The future of South Bend

SOUTH BEND, Ind. - A popular app has created a vision for South Bend in the year 3017.

City leaders are also planning ahead for years to come and new technologies.

Design Home allows users to design rooms in different cities.

South Bend is one the mobile game features through Thursday, set in the future.

The general manager Design Home, Chris McGill says the setting has a purpose.

McGill attended John Adams High School, but now lives in California.

After visiting South Bend again a year ago, he was so impressed with the changes, he declared it as a futuristic city.

“It’s a city that can really be the nexus of a great futuristic place,” McGill said.

A city official says the future is not too far for South Bend.

City Chief Innovation Officer Santi Garces says South Bend could look completely different in just ten years.

According to Garces, traffic will be one of the first things to change.

He is working with other city leaders to plan ahead for self-driving cars that can communicate with other cars and traffic signals.

“Maybe the cars or the bikes are going to be talking to the intersections, and say, ‘Hey, I’m coming so can you switch the intersections?’” Garces said.

Travel will also be easier and quicker, according to Garces.

“It’ll be easier from you to go to South Bend and then maybe have a pizza in Goshen, then to Elkhart, then come back to South Bend,” Garces said.

The city is also looking ahead to automate suggestions and alerts based on residents’ lifestyles, locations and preferences.

“Maybe we’ll tell you there’s a closure in a road that you usually take,” Garces said.

However, Garces says in coming years, chances are most people will work from home.

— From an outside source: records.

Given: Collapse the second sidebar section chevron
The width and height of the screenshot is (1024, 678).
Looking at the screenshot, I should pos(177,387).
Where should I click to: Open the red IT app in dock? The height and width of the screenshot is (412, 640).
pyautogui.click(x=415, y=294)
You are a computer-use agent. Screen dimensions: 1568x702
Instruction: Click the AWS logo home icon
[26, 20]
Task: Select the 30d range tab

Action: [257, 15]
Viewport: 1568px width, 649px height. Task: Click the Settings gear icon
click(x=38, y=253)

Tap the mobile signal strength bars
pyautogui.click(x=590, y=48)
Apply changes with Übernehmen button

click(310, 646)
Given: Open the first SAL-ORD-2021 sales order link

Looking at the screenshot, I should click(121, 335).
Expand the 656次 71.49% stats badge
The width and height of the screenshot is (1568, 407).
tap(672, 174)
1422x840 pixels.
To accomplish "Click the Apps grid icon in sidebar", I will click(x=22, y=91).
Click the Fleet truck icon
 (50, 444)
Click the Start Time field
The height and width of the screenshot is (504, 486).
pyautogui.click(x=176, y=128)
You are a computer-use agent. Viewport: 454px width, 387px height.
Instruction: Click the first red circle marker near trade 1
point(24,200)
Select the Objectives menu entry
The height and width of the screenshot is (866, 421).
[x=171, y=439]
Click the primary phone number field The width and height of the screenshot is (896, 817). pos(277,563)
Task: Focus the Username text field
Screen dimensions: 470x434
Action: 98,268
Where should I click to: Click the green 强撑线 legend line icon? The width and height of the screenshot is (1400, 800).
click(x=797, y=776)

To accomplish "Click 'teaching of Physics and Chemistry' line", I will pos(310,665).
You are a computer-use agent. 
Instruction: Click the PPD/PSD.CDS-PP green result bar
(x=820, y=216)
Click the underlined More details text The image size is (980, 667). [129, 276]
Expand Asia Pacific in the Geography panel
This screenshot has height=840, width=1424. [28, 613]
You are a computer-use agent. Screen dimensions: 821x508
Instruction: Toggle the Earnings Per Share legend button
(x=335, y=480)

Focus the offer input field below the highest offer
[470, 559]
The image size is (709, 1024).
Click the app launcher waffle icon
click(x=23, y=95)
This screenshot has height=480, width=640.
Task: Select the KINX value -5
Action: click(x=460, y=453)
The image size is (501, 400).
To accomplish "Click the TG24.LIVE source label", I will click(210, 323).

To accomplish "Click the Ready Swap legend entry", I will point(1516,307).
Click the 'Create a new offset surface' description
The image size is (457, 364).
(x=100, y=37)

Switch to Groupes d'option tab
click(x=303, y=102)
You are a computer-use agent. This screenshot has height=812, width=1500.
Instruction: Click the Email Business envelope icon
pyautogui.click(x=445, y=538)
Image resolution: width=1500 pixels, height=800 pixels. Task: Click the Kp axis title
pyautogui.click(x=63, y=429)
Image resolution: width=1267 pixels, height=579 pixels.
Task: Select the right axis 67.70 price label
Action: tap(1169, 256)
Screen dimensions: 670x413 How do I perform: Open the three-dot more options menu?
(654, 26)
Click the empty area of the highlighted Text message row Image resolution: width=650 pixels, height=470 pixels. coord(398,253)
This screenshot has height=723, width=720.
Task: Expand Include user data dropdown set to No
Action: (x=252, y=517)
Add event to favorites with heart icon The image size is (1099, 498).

“You could basically be at work without being at work. You just put on your virtual reality lenses,” Garces said.

All the new tools will require a bigger bandwidth, and the city is hoping to be the first to receive it.

“We’re working on is applying to this big research grant with the NSF to make South Bend the test bed for wireless technologies,” Garces said.

The new wireless technology would surpass 4G speeds.

“We want to be the city one of the cities where that type of technology gets developed,” Garces said.

The city finds out if they get the grant in October.

As for Design Home, McGill says he won’t rule out adding South Bend to the game again in the future.